Normally I just say, “No thanks, I’m just looking.” But today, for some reason, the guy reminded me of an old rap album I had been looking to add to my collection for some time. I asked him if they had The D.O.C.’s album No One Can Do It Better (affiliate link). He said they had one copy of it left and that he was considering buying it himself just the day before. We stood for about two minutes, examining the track titles and reminiscing about how hard “Whirlwind Pyramid” was and how smooth the bassline was in “The Formula.” And after he walked away, I went to put the disc back and something stayed my hand.

It would have been an insult to an enormously talented musician to put that disc back. So, I picked it up and haven’t regretted it since.

The D.O.C. was a major literary player in the formation of Eazy-E and N.W.A. as rap megastars, writing a lot of their lyrics (although he admits he never wrote for Ice Cube). Eazy-E reached enormous success in 1988, followed shortly by N.W.A, which gave the rappers prominence in the rap world and allowed Eazy-E to executive produce with Dre handling the beats and production aspect of No One Can Do It Better. The album went multi-platinum and The D.O.C. was set to be the next big thing until he fell asleep one night at the wheel and suffered a terrible car crash which crushed his vocal box and effectively ended his recording career (he is the scratchy-voice on Dr. Dre’s The Chronic).

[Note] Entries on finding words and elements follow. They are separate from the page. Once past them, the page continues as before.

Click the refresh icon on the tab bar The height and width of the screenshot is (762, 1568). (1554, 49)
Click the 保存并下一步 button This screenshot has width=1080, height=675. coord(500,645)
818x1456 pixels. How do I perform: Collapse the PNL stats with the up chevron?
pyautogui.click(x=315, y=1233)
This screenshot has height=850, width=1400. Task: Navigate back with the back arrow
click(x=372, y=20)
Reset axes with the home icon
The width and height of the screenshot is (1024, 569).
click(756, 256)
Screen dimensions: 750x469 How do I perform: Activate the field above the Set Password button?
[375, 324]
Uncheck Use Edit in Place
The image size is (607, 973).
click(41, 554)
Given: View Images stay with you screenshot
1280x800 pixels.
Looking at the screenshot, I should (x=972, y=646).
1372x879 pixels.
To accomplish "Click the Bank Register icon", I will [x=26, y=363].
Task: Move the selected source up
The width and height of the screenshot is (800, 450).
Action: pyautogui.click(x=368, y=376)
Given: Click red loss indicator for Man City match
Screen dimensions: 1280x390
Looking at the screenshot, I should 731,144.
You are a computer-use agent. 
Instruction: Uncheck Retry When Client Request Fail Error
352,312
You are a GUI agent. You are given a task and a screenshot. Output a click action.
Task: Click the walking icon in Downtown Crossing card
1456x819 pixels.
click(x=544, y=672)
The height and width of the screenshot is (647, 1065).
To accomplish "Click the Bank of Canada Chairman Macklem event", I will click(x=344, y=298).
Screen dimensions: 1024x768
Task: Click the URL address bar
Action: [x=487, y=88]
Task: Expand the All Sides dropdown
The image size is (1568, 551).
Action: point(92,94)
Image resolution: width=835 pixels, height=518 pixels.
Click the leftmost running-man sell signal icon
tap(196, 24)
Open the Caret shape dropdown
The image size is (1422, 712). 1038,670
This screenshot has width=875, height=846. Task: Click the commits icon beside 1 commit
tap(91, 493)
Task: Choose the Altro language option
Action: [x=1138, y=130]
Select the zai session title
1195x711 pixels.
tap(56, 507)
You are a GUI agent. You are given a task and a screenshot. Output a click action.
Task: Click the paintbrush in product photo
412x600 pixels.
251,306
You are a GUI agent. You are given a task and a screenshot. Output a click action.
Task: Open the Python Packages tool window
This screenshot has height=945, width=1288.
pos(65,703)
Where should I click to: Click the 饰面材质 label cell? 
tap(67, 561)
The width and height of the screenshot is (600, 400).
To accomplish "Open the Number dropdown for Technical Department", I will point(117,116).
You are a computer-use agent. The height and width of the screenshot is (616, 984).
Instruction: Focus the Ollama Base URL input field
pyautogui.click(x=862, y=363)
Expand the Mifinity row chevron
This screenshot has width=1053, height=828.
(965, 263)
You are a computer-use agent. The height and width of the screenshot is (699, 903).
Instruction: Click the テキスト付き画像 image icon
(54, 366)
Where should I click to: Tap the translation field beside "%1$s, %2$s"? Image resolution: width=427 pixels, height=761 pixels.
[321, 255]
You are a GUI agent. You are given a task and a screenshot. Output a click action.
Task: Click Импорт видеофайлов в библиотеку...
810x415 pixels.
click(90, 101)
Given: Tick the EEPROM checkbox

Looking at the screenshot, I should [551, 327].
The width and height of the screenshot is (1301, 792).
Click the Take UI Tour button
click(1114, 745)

He’s had a couple more albums come out since this one, but I haven’t had the heart to pick them up and listen to them. It would be too much like watching a champion boxer step into the ring at the age of 65.

But I was amazed at how well this album held up after sixteen years (my Gawd I’m getting old!). The beats are still there–the diction is flawless and the subject mattter still applies. As the D.O.C. says on the album, “You may think I speak of music but I speak of comin’ up.”

In a world before Tupac and Biggie Smalls, the name of the game was the lyrics you spouted and there were few greater than those of the diggy diggy doc. Consider these lines from the title track of this album:

Knowledge is the key, and hard work is the fee
For me to be The Great at the start and remain to be
A threat, til the opposition is warned
As long as a song, cause I was born
With instincts to kill, a grave mentality
Over the edge and you say you want to battle me?
At your own risk, approach and be hosted
And in the end you may win or be roasted
But seeing that it’s part of a game, you think if you hang
Close to The One and you’ll claim, but that’s lame
And I’m “Damn, another loser”
Without an apology, so next time I’m a use a
Little more force to get the message across
It’s the D.O.C. on the boss
Creating, demonstrate some realate to easy listening
But here’s a christening of what you’ve been missing
An exhibition, a hip-hop introduction
Smooth lyrical gab and I do the conducting
Drop it on a rhytm, suckers face it
But new to the masses, it’s like I’m starting classes
Better bet I understand the direction
That I’m going, in fact when I’m flowing
The news is a constant change from one minute to the next
I’m different cause I always show flex
And it’s essential, that’s why I got it together
To the letter and

No one can do it better.

I highly recommend you pick up this album.